• **Given passage**:
↓
- Theatrical release poster
- Directed by: Susant Mani
- Produced by: Sitaram Agrawal, Namita Agrawal
- Starring: Sabyasachi Archita Mihir Das Bijay Mohanty Mahasweta Ray Usashi Mishra
- Cinematography: Abhiram Mishra
- Edited by: Sukumar Mani
- Music by: Bikash Das
- Distributed by: Sarthak Production
- Release date: 14 June 2013;
- Running time: 140 minutes
- Country: India
- Language: Odia
- Box office: ₹4.16 crore

= Mu Eka Tumara =

2013 Odia film directed by Sushant Mani

Mu Eka Tumara (I am only for you) is a 2013 Indian Odia language romantic drama film. The film is written by Sidharth and directed by Susant Mani and stars Sabyasachi and Archita in their Seventh movie together. This film won the Best Odia film, Best Oriya Direction, Best Oriya Actor (Male) and Best Oriya Actor (Female) categories in the Filmfare Awards East 2013. The film was a remake of 2003 Kannada blockbuster film Chandra Chakori starring Sri Murali.
↑
[Stored entries]
↓
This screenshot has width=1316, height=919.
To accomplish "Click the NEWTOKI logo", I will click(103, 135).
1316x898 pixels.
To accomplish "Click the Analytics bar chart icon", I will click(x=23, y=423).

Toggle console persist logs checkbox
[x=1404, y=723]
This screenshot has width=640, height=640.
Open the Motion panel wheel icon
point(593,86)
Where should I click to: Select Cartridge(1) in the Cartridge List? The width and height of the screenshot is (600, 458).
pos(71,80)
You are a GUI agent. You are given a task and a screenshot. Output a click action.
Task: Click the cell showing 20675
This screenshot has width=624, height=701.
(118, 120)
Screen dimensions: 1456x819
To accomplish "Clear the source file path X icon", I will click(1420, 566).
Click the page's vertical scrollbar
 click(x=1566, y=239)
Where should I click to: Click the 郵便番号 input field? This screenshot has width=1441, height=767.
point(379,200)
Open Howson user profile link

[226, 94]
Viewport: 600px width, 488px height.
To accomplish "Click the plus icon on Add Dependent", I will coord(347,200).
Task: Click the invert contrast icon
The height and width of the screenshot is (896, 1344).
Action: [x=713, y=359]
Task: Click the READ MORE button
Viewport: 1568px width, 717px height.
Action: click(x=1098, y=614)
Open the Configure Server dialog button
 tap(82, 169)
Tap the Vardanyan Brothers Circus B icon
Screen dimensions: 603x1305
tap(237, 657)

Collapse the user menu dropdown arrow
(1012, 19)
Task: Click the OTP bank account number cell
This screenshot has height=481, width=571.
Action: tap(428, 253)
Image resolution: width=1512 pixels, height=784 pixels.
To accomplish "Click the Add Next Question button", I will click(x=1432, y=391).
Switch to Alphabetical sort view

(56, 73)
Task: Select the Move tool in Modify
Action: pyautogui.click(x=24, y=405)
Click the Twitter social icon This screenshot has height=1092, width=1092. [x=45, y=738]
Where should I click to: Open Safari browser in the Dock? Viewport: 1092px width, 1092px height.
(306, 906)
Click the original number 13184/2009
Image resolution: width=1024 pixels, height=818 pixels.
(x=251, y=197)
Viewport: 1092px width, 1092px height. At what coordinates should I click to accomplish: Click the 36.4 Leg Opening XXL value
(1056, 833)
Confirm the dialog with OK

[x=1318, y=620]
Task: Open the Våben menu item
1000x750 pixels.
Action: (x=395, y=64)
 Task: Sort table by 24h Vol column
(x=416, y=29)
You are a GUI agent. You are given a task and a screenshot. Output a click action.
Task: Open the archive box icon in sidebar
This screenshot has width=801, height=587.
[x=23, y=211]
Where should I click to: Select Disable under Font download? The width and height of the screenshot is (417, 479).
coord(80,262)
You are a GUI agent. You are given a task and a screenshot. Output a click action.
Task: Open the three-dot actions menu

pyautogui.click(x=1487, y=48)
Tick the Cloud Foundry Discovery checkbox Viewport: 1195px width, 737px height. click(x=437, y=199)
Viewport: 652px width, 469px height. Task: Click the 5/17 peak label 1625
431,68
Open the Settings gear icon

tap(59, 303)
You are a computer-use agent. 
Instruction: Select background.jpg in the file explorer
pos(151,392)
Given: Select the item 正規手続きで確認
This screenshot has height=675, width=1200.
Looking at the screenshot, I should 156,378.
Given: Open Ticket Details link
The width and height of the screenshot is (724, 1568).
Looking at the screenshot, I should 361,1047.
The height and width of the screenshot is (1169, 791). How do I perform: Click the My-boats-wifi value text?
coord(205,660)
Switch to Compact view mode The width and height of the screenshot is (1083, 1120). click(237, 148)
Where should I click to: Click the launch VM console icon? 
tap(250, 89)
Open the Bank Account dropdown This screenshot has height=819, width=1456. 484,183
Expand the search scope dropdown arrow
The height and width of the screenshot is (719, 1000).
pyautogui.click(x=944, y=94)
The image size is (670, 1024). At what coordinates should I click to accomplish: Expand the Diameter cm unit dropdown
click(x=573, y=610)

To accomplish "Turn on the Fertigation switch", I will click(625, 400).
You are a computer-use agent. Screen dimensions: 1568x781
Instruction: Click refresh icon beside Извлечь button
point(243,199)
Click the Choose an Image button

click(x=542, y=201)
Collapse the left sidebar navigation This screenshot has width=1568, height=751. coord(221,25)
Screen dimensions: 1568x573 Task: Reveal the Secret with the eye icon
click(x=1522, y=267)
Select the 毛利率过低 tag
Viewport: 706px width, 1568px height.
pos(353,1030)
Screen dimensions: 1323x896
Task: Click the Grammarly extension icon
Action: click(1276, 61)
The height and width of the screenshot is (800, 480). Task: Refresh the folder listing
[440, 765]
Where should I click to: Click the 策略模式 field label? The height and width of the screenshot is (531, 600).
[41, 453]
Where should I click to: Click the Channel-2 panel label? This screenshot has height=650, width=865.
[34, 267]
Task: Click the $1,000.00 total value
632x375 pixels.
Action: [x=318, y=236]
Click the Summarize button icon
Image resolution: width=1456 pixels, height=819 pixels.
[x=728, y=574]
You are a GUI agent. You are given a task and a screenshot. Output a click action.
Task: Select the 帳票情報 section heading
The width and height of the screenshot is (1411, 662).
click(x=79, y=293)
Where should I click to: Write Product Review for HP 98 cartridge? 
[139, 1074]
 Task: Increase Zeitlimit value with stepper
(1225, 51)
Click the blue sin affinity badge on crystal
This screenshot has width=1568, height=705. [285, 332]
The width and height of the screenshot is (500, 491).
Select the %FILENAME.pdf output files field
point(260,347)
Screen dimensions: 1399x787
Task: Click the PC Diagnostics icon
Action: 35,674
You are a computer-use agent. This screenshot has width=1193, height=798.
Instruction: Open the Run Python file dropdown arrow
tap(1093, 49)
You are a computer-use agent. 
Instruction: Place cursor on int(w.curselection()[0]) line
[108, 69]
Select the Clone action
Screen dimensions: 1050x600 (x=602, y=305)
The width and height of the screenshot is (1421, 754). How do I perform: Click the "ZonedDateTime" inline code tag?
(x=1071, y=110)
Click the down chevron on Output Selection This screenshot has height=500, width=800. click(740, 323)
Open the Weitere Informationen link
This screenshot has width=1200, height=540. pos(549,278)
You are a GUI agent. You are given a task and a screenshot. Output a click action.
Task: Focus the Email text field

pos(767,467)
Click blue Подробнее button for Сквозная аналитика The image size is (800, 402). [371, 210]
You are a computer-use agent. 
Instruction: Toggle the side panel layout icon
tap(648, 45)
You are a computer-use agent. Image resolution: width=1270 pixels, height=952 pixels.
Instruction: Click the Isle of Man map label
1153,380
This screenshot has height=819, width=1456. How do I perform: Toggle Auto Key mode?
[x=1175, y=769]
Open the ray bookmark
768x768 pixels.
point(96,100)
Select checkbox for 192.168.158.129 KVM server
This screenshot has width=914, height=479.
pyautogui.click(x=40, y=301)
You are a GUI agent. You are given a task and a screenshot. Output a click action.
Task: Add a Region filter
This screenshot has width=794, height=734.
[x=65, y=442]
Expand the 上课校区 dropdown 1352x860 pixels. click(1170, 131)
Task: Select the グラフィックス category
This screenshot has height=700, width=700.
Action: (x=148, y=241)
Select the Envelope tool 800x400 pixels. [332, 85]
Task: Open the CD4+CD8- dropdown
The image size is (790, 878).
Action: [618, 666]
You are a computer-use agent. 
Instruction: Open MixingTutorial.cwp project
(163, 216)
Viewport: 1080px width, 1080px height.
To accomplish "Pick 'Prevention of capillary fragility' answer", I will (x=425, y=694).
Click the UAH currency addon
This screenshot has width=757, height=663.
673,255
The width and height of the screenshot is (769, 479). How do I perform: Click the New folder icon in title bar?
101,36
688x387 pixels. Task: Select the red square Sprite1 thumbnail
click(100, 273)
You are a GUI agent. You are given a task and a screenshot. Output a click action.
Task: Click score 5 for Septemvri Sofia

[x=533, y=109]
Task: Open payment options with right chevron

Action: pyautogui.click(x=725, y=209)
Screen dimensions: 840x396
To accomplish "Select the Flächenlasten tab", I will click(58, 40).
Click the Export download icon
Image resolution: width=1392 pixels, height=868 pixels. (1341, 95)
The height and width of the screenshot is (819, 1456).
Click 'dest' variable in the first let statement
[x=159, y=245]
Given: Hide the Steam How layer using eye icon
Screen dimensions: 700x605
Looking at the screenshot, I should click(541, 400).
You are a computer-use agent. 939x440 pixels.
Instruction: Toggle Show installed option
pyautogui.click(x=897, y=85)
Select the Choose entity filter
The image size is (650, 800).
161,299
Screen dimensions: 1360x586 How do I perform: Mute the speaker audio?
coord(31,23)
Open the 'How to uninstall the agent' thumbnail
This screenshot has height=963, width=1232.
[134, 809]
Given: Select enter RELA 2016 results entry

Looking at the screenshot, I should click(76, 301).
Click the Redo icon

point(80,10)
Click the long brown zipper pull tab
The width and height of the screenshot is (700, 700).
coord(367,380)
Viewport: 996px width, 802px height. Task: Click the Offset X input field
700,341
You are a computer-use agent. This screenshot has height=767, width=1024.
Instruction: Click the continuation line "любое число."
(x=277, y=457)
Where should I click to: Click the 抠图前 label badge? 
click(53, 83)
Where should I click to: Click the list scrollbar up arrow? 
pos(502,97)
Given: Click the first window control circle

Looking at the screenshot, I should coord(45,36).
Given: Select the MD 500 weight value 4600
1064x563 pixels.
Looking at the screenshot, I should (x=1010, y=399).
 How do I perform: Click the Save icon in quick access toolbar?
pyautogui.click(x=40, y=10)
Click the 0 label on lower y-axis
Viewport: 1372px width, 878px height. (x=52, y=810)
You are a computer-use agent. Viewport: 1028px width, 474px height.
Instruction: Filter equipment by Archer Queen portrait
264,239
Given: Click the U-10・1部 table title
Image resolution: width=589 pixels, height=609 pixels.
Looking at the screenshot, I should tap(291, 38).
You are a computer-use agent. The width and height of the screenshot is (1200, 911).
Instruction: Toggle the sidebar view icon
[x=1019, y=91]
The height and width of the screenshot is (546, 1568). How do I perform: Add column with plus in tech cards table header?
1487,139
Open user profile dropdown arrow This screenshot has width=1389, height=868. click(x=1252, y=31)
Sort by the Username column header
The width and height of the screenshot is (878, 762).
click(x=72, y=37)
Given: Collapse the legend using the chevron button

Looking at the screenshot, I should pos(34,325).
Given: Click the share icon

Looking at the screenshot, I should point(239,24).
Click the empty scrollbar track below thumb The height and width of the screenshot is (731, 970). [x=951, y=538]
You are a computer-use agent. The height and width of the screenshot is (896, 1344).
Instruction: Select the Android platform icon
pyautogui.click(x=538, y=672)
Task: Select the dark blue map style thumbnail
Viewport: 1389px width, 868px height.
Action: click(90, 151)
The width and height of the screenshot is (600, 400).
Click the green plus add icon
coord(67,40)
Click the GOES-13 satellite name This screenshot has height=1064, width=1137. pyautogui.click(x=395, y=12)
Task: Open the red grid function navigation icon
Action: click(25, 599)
↑
• **Job 1**:
Does each statement agree with the film text? Answer yes or no for each, quoting the deciding words of the text. (a) The film runs 140 minutes. (b) The film is a remake of a Tamil film. (c) The film's music is by Abhiram Mishra.
• **Job 2**:
In the listing, substitute "check box" for "checkbox" in the lines between the one holding "This screenshot has height=819, width=1456. How" and the one holding "pyautogui.click(x=40, y=301)", inclusive. Give back only those lines, with everything else unchanged.
The listing has no connection to the film text.

• **Task result 1**:
(a) Yes: "Running time: 140 minutes"
(b) No: "The film was a remake of 2003 Kannada blockbuster film Chandra Chakori"
(c) No: "Music by: Bikash Das"

• **Task result 2**:
This screenshot has height=819, width=1456. How do I perform: Toggle Auto Key mode?
[x=1175, y=769]
Open the ray bookmark
768x768 pixels.
point(96,100)
Select check box for 192.168.158.129 KVM server
This screenshot has width=914, height=479.
pyautogui.click(x=40, y=301)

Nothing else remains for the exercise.